● Source document:
★ ★ ★ ★ ★ ★ ★
Yet Mr. Joseph’s analysis portrays Ayn Rand as espousing a view that no serious thinker has ever held – the canard of atomistic individualism, which is often used by communitarians against those who do not think that communities can exist as superior entities apart from and greater than the individuals who constitute them. Mr. Joseph believes that “In fact, American statism’s apologia is the individual freedom so touted by Ayn Rand, complete with her denial of the claims of the community on the individual. One need look no further than the ‘Life of Julia’ campaign  to see that American statism is built around the idea of highly independent, atomized individuals that cannot be bothered with claims from direct community.”

True individualism is far from atomistic, and Rand saw this clearly. She wrote, for instance, that “Man gains enormous values from dealing with other men; living in a human society is his proper way of life—but only on certain conditions. Man is not a lone wolf and he is not a social animal. He is a contractual animal. He has to plan his life long-range, make his own choices, and deal with other men by voluntary agreement (and he has to be able to rely on their observance of the agreements they entered).” (“A Nation’s Unity,” The Ayn Rand Letter, II, 2, 3)

But Rand also correctly saw the individual as being primary and precedent to any “community” or “society” – although the conditions of a society can certainly constrain or empower an individual. In response to the questions “Is man a social animal?” and “Can he develop only in society?” Rand stated: “Man does live in society, not on a desert island. But that does not mean society ‘develops’ him. The expression ‘develops in society’ implies that man is a social animal. I believe no such thing. The issue here is: What is primary in a man’s development, society or his mind? Of course, his mind has primacy. Society cannot make or unmake him. An immoral society can mangle him and make it enormously difficult for him to develop properly psychologically. A rational society can help a man’s development a great deal. In a mixed society, the best minds and those who are strongest morally might withstand the pressure from society, whereas the average person will find it beyond his individual capacity and give up. Society cannot form a person. It cannot force him to accept ideas; but it can discourage him. Nevertheless, that doesn’t make man a social animal.” (Ayn Rand Answers: The Best of Her Q&A, edited by Robert Mayhew)
★ ★ ★ ★ ★ ★ ★
● Dataset section:
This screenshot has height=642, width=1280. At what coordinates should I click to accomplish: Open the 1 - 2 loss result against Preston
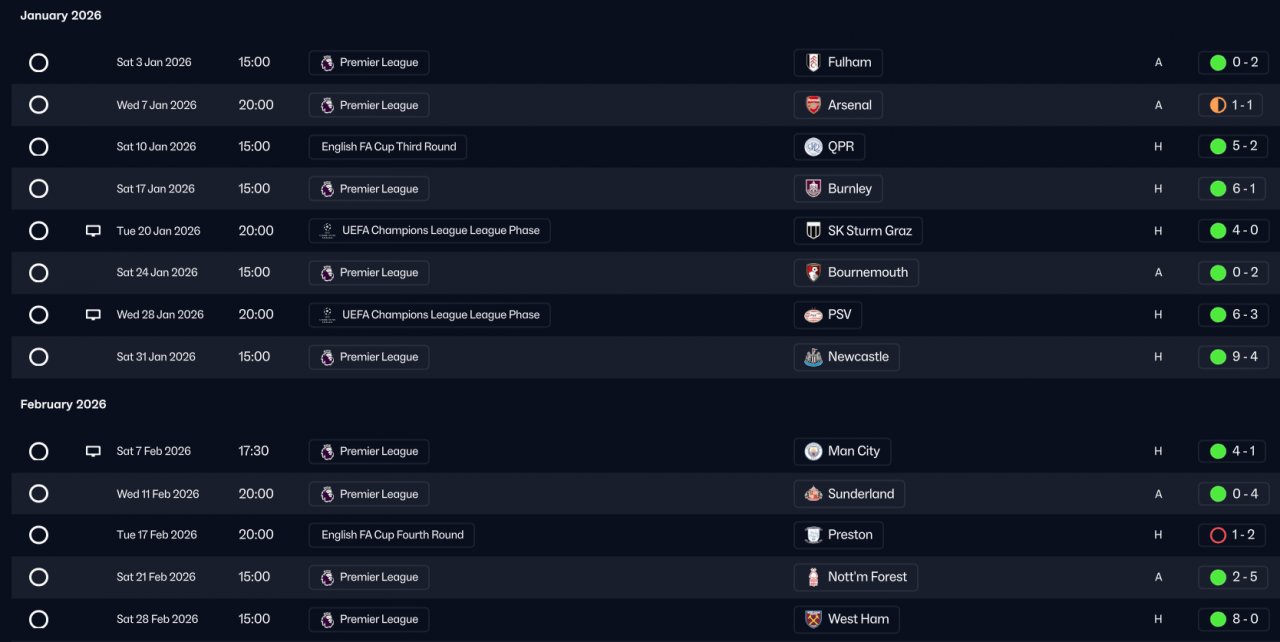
★ ★ ★ ★ ★ ★ ★
● Activity:
Answer yes or no to whether each statement agrees with the excerpt on Ayn Rand's individualism, and support each answer with the deciding words quoted from it. 1. Rand called man a contractual animal. 2. Rand believed man is a social animal. 3. Rand held that society can form a person. The data has no connection to the excerpt on Ayn Rand's individualism.

● Exercise solution:
1. Yes: "He is a contractual animal."
2. No: "I believe no such thing."
3. No: "Society cannot form a person."